Умереть тысячу раз | страница 69
Моё путешествие подошло к концу так же неожиданно, как и началось. С одним отличием: меня никто не бил по голове, и мне удалось довольно основательно всё рассмотреть. А посмотреть было на что. Мы въезжали в большое селение, сплошь состоящее из шатров и палаток. Ни одного каменного или деревянного строения я не видел, или они просто не попадались мне на глаза среди этого моря шатров.
Наш караван вышел на большую поляну, не занятую шатрами, и стал забирать чуть в сторону, первый ряд палаток остался по правую руку. Пройдя так с полчаса, караван повернул налево и, чуть углубившись в поселение, через двадцать минут вышел ещё на одну поляну.
– Ургар! – окликнул меня Угрук.
Я повернул голову.
– Да?
– Ургар, прошу, когда мы будем на арене, убей меня быстро! – выпалил скороговоркой орчонок и убежал.
Я сидел с ошарашенным лицом. Наверное, сейчас я был похож на неведомых зверей пучеглазов. О чём вообще говорит этот пацан? Судя по тому, что меня везли куда-то и очень хорошо кормили, ясно, что для чего-то я нужен. А из слов Угрука следует – быть мне на арене, на которой убивают. Вывод? А вывод таков: быть мне гладиатором на потеху публике.
Когда стало ясно, для чего меня везли в клетке, я как-то успокоился. Всё равно уже ничего не изменить. Но никогда нельзя опускать руки, вот я и решил, что если уж умирать, то с гордо поднятой головой. Не для того я терпел все эти «командировки».
Решётка поползла вверх, уже не вызывая никаких чувств, кроме отвращения. За шесть лет решётка поднималась и опускалась множество раз, так что я уже привык. За ней шёл длинный коридор, выводящий на арену. Как только я выйду на песок, за спиной опустится каменная плита. Тот, кто строил арену, хорошо подготовился к возможному бунту или мятежу. С арены не сбежать, слишком высокие стены. Из темницы тоже, только если кто-то поможет извне, так как каждая камера выглядела как колодец с дырой в потолке на высоте десяти метров, через которую спускали пищу.

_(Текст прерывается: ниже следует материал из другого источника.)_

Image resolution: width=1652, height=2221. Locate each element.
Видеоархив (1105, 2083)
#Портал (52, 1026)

За всё то время, что я нахожусь в этом «Колизее», мне приходилось сражаться множество раз. После второго года я стал, можно сказать, знаменит, так как пока мне не нашли достойного соперника. Но это не говорит о том, что все мои бои были лёгкими, просто я из кожи вон лез, чтобы не проиграть, иногда просто вырывая себе победу зубами в прямом смысле этого слова.

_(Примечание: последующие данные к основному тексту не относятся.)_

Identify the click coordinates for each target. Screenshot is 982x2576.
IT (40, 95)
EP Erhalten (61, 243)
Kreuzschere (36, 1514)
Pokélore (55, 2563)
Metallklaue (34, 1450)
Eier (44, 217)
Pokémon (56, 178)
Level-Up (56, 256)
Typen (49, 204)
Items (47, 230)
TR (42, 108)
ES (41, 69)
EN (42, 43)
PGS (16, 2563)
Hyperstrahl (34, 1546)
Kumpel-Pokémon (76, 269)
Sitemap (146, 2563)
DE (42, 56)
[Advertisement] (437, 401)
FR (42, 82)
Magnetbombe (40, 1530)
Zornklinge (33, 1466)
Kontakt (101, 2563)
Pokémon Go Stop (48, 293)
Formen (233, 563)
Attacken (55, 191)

Первый мой бой состоялся как раз с Угруком. Нет, я не ханжа и убивал детей, когда брал штурмом города. Но там, скорее, это была дань милосердия. Например, зайдёшь в дом, а там солдатня уже прирезала мать и отца и глумится то ли над старшей сестрой, то ли ещё над кем, а в кроватке надрывно орёт младенец. И что, скажете взять его? А куда я его дену? Оставить? А кто за ним будет ухаживать, кто его будет кормить? Некому уже. Соседи? Так после того, как город захватывают, соседям не до всяких чужих детей. Вот и получается, что ждёт этого ребёнка долгая мучительная смерть. Проще добить.